An international research team with the participation of Czech microbiologists has determined the annual contribution of dead wood to the global carbon cycle. According to scientists, dead trees release as much carbon every year as burning fossil fuels.
The Academy of Sciences of the Czech Republic reported this. As part of the project, which involved 50 research groups from around the world, including the Institute of Microbiology of the Academy of Sciences of the Czech Republic, the scientists also calculated for the first time how much insects contribute to the decomposition of dead wood.
At 55 forest sites on six continents, scientists analyzed the wood of more than 140 tree species to assess the impact of climate on their rate of decomposition. Half of the wood was placed in mesh cages. On the one hand, these cages prevented insects from participating in decomposition, but at the same time they made it possible to determine the role involved in decomposition of wood.

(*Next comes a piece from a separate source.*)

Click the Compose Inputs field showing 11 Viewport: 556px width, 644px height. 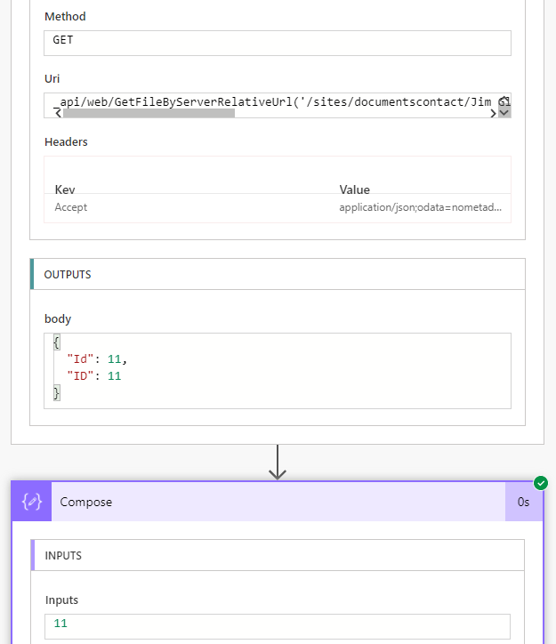pos(278,624)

Living trees absorb large amounts of carbon dioxide from the atmosphere and store it in the soil. Thus it plays an important role in climate protection. However, so far little is known about the fate of dead wood decomposition in the global carbon cycle. The decomposition of wood and the recycling of nutrients in it are among the most important processes that occur in forests.
The data obtained indicate that the rate of decomposition of dead wood and the proportion of insects are highly dependent on climate and increase with increasing temperature. Heavy rainfall speeds up decomposition in warmer regions and slows it down in areas with lower temperatures.
“We estimate that approximately 10.9 gigatons of carbon will be released from dead wood worldwide each year. Part of the carbon is absorbed into the soil, and the other part is released into the atmosphere,” said Peter Baldrian of the Academy of Sciences’ Institute of Microbiology. In the Czech Republic the amount of carbon emitted from dead wood roughly corresponds to global emissions from fossil fuels. He added that given the reduction in insect diversity due to climate change, climate change is proving that it can significantly affect wood decay and thus the global carbon balance. Czech scientists study in a professional journal temper nature.